▶ Exercises to complete
A. Name every type of flour that the pancake recipe says will work.
B. Pick up the pancake recipe right after the last step shown and write the steps that follow.

▶ Supplied text
──────

The chocolate protein pancakes work with spelt, oat, or gluten free or white all purpose flour.
1. First whisk all dry ingredients very well in a large measuring cup or bowl.
2. Stir in liquid ingredients except yogurt until just evenly mixed. If you prefer thin pancakes, add more milk to thin out the batter as needed.
3. To achieve a fluffier texture, let the pancake batter sit ten minutes (or cover and refrigerate overnight). Otherwise, proceed with the next step right away.
4. Grease a pancake griddle or nonstick skillet, then turn on the heat to medium.
5. After about a minute, test the pan by adding a droplet of water to the center. If it sizzles, the pan is ready.

──────

▶ Data extracts

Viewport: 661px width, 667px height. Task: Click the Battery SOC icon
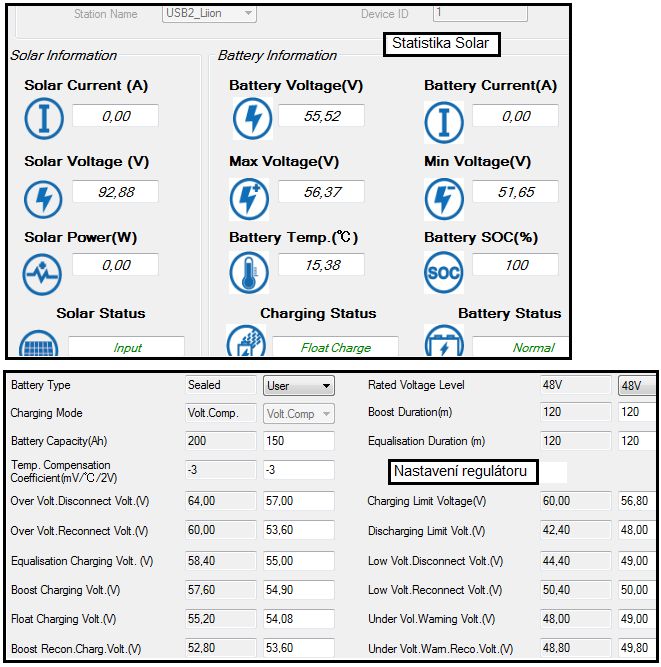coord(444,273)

──────

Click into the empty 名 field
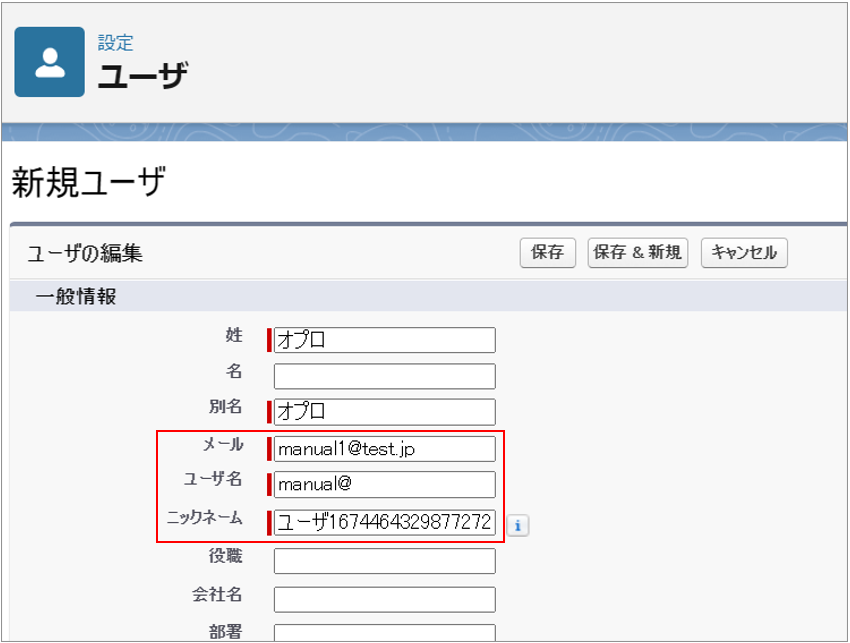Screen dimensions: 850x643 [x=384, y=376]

──────

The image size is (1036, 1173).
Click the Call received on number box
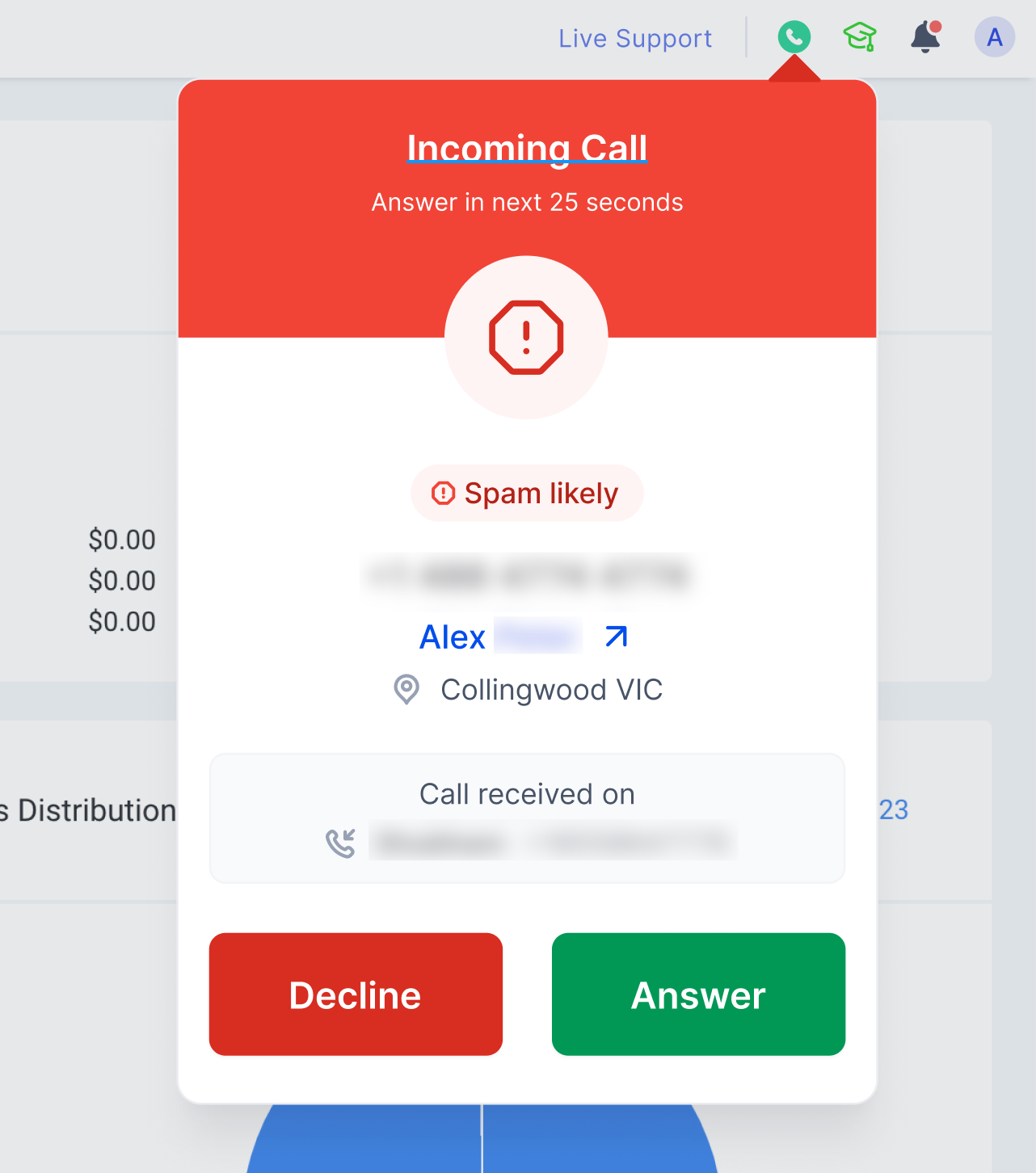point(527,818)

──────

▶ Results
A. Spelt, oat, gluten free, and white all purpose flour.

B.
6. Ladle small scoops of pancake batter (about 2 tablespoons each) onto the heated surface, leaving room between each. Level the batter with a spoon or spatula to ensure the centers are not taller than the sides. This step helps with even cooking.
7. When the edges begin to look dry, slowly flip each chocolate pancake. Let cook an additional minute or until cooked in the center.
8. Re-grease the skillet or griddle between each batch of pancakes.
9. Serve hot, topped with pure maple syrup or high protein Greek yogurt and mini chocolate chips.
10. Refrigerate or freeze leftovers in a covered container for up to five days. Reheat before enjoying.